(The input)

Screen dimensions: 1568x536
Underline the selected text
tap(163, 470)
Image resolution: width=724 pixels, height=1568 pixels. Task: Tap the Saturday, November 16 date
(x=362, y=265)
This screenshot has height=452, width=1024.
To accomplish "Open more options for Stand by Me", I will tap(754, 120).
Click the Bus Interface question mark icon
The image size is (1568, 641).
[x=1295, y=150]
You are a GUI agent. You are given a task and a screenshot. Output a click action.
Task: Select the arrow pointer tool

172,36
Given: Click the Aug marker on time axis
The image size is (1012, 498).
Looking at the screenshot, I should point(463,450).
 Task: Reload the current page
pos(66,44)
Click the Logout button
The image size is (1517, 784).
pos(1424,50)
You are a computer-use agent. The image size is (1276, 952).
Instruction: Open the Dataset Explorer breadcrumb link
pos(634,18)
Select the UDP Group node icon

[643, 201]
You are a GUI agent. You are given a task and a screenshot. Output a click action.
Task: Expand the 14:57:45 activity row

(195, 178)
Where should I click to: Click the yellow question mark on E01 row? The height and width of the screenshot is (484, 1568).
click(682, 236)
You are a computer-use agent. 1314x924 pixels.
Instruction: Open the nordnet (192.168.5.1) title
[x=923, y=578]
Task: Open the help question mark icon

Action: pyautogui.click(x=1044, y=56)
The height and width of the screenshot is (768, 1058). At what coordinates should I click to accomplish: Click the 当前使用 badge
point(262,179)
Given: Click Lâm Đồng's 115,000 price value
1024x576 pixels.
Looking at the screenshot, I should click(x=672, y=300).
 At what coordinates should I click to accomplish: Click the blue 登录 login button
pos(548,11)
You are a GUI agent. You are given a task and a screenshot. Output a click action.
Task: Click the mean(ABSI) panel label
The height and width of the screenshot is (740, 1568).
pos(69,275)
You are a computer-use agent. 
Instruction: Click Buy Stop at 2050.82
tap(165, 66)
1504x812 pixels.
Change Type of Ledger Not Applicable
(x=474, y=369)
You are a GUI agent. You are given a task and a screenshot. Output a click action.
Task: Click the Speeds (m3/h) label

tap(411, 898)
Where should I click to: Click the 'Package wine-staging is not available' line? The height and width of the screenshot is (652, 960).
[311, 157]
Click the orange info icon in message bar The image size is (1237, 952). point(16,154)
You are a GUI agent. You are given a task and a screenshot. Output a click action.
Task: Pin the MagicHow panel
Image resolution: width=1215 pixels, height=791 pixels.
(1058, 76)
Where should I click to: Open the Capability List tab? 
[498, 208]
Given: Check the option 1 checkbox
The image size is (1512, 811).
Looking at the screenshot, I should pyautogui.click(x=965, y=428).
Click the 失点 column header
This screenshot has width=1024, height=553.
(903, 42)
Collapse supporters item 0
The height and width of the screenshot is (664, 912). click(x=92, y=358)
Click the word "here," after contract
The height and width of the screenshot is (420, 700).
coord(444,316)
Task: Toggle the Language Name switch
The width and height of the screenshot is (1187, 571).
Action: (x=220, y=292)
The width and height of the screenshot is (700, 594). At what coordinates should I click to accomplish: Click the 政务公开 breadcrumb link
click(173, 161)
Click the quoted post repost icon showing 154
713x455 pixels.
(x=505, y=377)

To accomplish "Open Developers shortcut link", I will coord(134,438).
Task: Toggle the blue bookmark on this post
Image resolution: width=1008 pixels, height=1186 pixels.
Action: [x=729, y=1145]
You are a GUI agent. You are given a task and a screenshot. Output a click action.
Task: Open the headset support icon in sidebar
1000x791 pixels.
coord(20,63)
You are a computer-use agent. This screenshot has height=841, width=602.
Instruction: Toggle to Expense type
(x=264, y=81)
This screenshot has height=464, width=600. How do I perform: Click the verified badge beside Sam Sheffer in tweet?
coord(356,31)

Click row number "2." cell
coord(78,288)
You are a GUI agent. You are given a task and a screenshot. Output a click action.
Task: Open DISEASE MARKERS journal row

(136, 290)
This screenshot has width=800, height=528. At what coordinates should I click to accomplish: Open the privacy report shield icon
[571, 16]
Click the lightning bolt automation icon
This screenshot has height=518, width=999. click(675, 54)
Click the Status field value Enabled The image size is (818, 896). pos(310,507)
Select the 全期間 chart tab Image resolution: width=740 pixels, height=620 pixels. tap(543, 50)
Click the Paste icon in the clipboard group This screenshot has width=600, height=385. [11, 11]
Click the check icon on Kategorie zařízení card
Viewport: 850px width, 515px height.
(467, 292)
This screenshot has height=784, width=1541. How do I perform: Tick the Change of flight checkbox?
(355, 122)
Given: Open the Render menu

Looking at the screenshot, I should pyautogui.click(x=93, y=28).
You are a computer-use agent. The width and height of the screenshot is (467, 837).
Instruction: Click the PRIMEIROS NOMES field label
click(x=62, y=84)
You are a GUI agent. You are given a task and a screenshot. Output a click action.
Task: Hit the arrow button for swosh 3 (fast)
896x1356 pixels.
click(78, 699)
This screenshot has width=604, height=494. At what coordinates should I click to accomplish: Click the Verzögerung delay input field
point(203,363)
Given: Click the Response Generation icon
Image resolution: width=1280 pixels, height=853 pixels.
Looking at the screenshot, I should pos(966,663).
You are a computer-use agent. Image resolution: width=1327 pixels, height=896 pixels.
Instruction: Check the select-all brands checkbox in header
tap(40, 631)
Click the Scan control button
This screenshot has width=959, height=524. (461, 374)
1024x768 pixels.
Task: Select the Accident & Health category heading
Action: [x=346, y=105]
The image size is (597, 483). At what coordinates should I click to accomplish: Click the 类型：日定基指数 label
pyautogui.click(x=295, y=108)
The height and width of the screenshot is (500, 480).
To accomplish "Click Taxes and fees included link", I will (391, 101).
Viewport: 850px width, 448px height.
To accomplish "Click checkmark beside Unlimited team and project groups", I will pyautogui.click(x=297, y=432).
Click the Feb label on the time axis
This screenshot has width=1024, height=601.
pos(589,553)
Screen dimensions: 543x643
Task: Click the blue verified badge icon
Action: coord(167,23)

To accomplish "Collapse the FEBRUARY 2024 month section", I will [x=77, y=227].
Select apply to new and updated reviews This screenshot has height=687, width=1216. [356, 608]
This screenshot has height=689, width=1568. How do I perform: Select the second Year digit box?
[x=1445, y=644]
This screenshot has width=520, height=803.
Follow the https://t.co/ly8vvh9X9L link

(End The input)

- **Exercise goal**
Using the entries above, repeat only the lines from the one containing "Click the orange" through the one containing "Given: Check the option 1 checkbox", end lines included.

- **Reply**
Click the orange info icon in message bar The image size is (1237, 952). point(16,154)
You are a GUI agent. You are given a task and a screenshot. Output a click action.
Task: Pin the MagicHow panel
Image resolution: width=1215 pixels, height=791 pixels.
(1058, 76)
Where should I click to: Open the Capability List tab? 
[498, 208]
Given: Check the option 1 checkbox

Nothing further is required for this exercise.